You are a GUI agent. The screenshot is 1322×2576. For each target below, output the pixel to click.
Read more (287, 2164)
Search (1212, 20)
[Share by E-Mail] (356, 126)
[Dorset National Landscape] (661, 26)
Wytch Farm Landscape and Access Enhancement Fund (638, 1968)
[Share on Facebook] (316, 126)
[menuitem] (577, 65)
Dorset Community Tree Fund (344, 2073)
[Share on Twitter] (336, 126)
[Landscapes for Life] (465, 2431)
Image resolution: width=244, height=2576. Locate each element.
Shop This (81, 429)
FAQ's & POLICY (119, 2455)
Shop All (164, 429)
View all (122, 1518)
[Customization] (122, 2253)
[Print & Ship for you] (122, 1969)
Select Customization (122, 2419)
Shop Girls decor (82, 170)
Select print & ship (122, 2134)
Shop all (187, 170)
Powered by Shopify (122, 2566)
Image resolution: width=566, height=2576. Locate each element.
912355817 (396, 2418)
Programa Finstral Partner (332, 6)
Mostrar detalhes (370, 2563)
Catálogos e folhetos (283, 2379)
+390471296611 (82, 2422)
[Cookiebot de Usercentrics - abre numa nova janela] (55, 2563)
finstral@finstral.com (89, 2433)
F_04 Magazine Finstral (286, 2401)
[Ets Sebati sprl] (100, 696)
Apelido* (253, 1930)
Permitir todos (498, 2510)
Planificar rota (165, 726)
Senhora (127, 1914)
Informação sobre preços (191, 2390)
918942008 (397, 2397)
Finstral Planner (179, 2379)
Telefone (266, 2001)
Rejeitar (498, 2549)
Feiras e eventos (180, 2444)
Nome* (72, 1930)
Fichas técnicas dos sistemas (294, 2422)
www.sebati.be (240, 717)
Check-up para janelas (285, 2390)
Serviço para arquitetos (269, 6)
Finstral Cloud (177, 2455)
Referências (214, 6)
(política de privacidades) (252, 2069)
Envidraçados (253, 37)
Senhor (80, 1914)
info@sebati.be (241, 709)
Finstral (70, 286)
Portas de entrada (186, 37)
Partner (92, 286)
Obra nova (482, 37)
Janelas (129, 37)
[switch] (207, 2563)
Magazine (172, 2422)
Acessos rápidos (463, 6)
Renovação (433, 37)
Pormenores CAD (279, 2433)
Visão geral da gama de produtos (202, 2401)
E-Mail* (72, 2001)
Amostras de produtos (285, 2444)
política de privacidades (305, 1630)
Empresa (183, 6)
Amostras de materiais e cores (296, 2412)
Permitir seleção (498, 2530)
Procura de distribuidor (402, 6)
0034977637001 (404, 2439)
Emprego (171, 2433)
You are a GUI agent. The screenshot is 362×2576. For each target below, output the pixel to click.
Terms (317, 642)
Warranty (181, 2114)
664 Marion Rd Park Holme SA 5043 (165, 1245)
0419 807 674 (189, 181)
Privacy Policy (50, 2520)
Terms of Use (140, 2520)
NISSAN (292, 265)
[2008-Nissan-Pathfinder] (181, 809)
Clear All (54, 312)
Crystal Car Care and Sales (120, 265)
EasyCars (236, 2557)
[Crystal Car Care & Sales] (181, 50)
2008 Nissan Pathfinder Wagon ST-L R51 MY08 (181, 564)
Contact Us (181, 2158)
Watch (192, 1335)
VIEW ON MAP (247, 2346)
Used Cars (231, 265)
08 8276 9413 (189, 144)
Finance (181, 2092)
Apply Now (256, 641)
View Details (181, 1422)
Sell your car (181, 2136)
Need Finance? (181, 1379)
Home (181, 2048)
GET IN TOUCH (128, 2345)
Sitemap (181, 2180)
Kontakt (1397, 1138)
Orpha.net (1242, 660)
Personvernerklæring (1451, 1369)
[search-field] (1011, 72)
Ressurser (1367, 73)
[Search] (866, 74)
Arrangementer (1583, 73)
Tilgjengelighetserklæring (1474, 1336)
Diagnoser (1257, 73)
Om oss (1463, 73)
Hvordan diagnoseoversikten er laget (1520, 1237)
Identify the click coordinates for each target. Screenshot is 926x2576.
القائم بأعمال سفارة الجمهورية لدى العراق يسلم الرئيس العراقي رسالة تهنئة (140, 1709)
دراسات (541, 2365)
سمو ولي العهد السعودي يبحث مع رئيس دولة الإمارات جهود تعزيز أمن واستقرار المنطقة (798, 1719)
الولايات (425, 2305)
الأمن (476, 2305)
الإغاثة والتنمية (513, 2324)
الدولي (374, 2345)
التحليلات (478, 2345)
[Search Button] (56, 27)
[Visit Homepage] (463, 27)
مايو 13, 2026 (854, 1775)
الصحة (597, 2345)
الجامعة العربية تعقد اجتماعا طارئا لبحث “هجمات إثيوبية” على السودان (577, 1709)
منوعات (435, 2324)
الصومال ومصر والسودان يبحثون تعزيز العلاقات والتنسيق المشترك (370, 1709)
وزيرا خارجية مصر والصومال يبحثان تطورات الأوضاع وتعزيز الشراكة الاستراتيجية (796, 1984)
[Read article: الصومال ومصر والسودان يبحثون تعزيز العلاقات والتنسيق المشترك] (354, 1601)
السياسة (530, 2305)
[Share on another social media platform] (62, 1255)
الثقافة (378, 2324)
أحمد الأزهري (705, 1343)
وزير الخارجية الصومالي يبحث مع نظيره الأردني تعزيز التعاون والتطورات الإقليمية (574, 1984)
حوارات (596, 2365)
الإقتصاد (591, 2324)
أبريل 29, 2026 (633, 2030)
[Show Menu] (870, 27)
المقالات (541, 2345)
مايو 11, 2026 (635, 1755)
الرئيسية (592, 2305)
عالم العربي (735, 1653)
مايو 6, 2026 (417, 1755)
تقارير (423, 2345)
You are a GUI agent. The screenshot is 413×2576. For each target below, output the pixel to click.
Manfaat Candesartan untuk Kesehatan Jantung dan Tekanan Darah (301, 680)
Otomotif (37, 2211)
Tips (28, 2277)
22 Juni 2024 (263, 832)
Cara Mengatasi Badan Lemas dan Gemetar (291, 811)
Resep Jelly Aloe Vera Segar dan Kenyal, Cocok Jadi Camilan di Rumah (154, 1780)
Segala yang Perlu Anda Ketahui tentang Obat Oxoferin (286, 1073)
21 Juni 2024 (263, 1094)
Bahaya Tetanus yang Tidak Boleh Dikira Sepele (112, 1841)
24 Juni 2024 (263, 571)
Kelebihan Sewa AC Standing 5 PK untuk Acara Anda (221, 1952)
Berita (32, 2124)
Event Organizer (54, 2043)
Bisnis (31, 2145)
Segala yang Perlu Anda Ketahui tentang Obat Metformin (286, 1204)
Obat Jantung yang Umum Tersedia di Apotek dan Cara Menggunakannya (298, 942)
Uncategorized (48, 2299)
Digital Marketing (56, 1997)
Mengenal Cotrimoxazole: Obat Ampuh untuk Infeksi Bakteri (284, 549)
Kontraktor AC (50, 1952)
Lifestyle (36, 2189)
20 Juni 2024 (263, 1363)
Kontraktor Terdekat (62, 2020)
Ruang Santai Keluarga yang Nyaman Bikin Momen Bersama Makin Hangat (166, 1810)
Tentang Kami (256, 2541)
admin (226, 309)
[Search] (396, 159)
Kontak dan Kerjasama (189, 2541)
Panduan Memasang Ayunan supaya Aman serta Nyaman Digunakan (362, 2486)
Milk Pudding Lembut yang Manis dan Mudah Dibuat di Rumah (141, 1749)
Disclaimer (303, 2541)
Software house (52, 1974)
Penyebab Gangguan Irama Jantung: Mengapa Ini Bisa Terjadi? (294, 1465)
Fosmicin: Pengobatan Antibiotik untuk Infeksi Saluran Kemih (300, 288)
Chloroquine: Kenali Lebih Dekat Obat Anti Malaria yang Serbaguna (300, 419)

────

- Task details:
Where the line with "Image resolution: width=566, height=2576." ends, your copy should end too; please return exactly the lines from the first line of the data through it.

- Exercise result:
You are a GUI agent. The screenshot is 1322×2576. For each target below, output the pixel to click.
Read more (287, 2164)
Search (1212, 20)
[Share by E-Mail] (356, 126)
[Dorset National Landscape] (661, 26)
Wytch Farm Landscape and Access Enhancement Fund (638, 1968)
[Share on Facebook] (316, 126)
[menuitem] (577, 65)
Dorset Community Tree Fund (344, 2073)
[Share on Twitter] (336, 126)
[Landscapes for Life] (465, 2431)
Image resolution: width=244, height=2576. Locate each element.
Shop This (81, 429)
FAQ's & POLICY (119, 2455)
Shop All (164, 429)
View all (122, 1518)
[Customization] (122, 2253)
[Print & Ship for you] (122, 1969)
Select Customization (122, 2419)
Shop Girls decor (82, 170)
Select print & ship (122, 2134)
Shop all (187, 170)
Powered by Shopify (122, 2566)
Image resolution: width=566, height=2576. Locate each element.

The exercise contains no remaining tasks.